Samurai Sentai Shinkenger Returns: Special Act (帰ってきた侍戦隊シンケンジャー 特別幕, Kaettekita Samurai Sentai Shinkenjā: Tokubetsu Maku) is a V-Cinema release for the 33rd entry in the Super Sentai Series Samurai Sentai Shinkenger. It was released on DVD for rental on June 11, 2010, and for sale on June 21, 2010. An original soundtrack for the V-Cinema was released on April 28, 2010, composed by Hiroshi Takaki. The CD also features karaoke tracks of the main series' insert songs.
Its footage was used in the Power Rangers Super Samurai Halloween episode Trickster Treat.

==Story==
The film begins with the Shinkengers defeating the Ayakashi Demebakuto. As he assumes his second life, he captures the Shinkengers in mirrors as he sends them into a series of different dimensions (all different film genres) in order make them suffer for his amusement before actually killing them.
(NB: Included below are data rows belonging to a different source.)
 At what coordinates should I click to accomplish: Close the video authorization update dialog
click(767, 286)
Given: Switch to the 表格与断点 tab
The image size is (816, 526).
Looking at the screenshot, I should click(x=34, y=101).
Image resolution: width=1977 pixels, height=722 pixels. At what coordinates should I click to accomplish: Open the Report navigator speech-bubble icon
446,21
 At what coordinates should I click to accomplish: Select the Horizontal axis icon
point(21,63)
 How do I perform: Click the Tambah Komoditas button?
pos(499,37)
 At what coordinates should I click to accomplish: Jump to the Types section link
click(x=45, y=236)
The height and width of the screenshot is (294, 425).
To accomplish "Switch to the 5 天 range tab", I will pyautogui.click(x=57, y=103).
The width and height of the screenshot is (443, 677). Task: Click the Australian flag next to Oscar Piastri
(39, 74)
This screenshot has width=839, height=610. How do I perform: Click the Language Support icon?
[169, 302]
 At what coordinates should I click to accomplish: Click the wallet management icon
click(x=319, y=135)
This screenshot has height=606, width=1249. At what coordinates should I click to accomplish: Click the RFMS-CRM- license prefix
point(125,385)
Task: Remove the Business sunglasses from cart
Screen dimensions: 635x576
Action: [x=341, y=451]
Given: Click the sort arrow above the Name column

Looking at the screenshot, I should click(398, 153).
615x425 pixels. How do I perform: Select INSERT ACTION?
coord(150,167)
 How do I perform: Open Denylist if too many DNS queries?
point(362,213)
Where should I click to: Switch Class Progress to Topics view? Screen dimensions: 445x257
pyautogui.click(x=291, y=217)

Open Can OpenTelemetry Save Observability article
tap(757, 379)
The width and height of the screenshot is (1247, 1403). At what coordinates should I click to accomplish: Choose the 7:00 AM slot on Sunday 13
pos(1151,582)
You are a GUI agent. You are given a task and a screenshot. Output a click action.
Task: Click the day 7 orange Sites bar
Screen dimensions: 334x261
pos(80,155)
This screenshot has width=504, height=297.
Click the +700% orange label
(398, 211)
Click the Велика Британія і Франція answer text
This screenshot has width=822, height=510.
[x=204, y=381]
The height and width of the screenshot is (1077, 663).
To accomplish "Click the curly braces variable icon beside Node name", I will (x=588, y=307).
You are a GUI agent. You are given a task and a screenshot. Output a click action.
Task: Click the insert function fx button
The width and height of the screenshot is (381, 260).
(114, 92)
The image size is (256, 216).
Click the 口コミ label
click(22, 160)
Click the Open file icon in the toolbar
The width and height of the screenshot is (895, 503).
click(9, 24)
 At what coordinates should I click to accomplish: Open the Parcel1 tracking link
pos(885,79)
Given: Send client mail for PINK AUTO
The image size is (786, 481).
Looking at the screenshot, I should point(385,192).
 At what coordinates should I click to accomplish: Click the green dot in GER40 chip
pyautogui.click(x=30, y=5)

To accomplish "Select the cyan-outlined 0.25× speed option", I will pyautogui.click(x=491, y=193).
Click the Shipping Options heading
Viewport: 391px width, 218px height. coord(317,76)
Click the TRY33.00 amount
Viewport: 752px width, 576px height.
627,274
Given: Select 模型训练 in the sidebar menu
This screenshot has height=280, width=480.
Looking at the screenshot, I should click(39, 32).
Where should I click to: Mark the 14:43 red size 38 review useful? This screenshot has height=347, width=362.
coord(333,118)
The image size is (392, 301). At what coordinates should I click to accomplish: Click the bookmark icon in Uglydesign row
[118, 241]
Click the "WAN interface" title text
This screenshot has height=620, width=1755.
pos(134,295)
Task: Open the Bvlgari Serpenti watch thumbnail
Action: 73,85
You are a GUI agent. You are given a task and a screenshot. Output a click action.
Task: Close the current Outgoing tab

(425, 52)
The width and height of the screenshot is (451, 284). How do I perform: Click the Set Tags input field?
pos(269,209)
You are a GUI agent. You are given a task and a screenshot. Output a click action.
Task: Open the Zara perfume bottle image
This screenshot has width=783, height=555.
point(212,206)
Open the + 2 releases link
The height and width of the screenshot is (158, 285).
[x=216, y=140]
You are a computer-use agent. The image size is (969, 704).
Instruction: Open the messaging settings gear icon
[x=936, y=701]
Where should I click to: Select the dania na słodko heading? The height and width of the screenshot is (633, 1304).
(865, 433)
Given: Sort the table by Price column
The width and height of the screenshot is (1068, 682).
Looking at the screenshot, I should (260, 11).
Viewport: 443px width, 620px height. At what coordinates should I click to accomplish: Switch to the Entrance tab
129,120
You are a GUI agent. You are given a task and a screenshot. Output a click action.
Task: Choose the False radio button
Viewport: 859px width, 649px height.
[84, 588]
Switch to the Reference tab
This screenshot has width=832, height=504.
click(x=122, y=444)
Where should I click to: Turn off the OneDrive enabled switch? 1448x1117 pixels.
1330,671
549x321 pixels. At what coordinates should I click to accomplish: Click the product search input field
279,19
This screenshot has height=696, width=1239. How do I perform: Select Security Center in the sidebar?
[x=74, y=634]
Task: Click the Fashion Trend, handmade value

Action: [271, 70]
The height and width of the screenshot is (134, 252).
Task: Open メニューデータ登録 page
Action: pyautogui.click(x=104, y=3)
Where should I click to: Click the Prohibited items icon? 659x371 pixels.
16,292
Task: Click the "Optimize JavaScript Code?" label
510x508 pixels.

First, the Shinkengers appear in the jidaigeki "Lord's Log of Notable Events", fighting a group of samurai, shortly followed by a Western showdown between Genta and Ginshirō (銀志郎), the owner of the rival sushi stand Silver Zushi, over whose food is better, in "Wild Grip". Then the scene changes again to the cop drama "Passionate Version" with the vassals as cops while Takeru is being held hostage as the Shinkengers starts to realize that something is wrong.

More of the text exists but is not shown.